Collect every line of the material below that contains the string "source".

========

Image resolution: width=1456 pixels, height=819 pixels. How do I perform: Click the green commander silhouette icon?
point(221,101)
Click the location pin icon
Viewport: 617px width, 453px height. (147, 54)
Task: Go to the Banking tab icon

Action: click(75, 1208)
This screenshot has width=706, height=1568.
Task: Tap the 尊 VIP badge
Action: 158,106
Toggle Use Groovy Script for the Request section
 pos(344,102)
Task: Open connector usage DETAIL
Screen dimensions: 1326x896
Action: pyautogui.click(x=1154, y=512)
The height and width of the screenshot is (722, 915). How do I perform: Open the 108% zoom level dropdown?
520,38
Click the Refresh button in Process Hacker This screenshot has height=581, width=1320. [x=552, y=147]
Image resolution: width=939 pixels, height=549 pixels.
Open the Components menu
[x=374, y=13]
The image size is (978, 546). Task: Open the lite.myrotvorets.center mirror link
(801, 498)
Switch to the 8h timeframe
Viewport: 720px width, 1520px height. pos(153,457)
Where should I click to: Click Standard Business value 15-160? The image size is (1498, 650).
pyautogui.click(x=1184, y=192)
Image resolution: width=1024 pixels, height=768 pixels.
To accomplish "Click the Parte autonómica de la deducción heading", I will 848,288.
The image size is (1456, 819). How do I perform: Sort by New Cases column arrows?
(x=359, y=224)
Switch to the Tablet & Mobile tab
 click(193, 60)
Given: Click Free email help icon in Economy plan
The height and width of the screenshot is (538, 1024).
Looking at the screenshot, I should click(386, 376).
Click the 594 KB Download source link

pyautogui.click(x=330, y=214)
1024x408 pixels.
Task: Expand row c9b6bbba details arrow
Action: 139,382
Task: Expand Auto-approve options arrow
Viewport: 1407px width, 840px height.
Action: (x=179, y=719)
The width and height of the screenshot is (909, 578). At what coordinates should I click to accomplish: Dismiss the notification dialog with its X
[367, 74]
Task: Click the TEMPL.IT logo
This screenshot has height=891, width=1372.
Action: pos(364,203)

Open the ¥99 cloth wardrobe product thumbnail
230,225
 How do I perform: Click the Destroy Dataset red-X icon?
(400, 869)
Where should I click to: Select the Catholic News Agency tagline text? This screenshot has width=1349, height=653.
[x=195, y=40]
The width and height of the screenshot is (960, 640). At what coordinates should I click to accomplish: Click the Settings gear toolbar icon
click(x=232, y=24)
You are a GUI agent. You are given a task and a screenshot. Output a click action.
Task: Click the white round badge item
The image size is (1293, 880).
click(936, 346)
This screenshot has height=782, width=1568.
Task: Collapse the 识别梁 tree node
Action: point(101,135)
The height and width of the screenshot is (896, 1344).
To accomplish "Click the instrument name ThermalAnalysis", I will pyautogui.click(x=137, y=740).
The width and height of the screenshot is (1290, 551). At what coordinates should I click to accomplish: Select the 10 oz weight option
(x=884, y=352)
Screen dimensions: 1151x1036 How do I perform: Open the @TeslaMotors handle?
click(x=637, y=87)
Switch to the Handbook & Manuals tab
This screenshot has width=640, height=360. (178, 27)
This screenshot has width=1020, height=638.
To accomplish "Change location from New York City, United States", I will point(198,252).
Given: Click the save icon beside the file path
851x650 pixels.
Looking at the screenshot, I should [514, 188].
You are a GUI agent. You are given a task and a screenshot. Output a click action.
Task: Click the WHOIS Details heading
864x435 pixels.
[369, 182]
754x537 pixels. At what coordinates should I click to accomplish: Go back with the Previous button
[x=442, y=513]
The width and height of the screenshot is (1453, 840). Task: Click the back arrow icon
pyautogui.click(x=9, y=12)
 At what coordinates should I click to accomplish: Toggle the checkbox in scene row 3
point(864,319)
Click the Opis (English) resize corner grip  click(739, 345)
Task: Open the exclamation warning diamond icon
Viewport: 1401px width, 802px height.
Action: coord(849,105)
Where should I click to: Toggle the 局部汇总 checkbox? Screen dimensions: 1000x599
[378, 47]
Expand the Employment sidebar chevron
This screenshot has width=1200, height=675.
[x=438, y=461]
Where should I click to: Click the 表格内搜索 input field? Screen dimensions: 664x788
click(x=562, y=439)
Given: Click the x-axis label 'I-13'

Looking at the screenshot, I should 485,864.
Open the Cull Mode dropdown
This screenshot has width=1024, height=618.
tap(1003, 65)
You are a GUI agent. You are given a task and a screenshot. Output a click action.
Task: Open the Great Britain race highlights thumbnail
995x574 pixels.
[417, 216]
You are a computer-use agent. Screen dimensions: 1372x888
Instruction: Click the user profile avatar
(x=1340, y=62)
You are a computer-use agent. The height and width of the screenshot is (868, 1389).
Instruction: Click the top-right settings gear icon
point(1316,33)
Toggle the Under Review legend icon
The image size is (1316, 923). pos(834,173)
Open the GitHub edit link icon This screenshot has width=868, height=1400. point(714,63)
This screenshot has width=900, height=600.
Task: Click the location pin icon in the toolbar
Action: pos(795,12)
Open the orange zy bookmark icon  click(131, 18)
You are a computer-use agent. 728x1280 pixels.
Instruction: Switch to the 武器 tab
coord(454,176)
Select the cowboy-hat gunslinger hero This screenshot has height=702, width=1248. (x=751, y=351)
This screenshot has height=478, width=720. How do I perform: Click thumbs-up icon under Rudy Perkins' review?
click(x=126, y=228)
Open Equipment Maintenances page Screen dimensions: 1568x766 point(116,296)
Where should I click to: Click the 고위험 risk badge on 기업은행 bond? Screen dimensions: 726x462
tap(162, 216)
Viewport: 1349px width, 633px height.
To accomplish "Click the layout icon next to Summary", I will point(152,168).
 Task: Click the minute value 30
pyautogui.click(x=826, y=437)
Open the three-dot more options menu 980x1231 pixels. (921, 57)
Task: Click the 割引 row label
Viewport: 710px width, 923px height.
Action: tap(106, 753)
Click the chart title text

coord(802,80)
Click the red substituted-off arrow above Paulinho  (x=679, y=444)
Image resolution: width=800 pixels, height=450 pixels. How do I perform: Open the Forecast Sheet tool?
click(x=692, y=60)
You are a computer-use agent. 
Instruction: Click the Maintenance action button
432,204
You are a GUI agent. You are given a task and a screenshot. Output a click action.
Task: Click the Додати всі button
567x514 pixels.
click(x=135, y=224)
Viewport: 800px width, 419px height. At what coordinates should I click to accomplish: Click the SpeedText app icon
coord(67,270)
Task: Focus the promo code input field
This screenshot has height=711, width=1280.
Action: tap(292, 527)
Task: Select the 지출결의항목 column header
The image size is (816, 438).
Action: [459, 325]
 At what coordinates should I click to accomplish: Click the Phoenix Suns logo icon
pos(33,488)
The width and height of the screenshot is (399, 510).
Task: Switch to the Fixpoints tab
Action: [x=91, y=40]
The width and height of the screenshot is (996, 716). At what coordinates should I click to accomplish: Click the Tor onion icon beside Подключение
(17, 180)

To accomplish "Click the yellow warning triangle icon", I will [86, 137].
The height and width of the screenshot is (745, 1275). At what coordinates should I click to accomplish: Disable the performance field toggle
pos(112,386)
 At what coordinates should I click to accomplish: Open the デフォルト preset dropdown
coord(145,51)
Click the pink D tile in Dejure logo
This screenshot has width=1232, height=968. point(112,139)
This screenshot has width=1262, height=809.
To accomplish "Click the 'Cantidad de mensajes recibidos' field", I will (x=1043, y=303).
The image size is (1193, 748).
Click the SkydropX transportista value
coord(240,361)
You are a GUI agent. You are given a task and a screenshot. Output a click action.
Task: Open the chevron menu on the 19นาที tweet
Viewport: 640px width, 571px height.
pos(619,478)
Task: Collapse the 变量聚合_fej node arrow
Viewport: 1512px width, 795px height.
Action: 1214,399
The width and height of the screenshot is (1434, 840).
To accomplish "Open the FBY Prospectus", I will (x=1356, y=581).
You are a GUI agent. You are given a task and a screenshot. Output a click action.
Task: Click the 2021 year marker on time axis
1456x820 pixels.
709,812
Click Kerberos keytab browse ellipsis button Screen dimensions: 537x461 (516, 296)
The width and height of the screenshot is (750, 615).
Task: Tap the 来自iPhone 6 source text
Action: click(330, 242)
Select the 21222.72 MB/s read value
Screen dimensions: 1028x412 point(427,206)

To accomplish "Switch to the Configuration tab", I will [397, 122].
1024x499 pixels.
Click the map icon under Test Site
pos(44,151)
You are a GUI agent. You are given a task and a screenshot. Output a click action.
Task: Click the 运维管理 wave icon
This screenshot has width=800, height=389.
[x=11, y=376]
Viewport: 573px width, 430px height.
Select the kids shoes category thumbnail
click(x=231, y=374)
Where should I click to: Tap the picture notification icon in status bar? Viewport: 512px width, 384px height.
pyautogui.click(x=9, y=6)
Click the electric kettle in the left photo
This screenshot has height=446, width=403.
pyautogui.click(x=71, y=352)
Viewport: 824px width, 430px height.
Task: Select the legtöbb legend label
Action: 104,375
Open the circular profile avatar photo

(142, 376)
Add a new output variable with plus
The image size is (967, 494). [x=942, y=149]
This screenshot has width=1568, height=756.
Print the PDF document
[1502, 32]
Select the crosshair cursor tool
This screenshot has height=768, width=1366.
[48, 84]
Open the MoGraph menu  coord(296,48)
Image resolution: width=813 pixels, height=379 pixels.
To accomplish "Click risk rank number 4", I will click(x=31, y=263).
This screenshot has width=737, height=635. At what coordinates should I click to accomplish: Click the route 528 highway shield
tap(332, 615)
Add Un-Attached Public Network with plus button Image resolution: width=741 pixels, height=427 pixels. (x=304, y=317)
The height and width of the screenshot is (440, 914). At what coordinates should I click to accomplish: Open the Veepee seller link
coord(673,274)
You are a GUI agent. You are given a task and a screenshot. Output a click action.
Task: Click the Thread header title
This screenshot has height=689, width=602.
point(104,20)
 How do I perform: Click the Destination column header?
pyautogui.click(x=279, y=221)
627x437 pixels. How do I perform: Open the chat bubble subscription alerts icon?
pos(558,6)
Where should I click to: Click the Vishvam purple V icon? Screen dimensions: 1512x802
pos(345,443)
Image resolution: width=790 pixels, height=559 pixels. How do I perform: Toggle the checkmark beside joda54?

========

- **RESULT OF THE EXERCISE**
Click the 594 KB Download source link
Task: Tap the 来自iPhone 6 source text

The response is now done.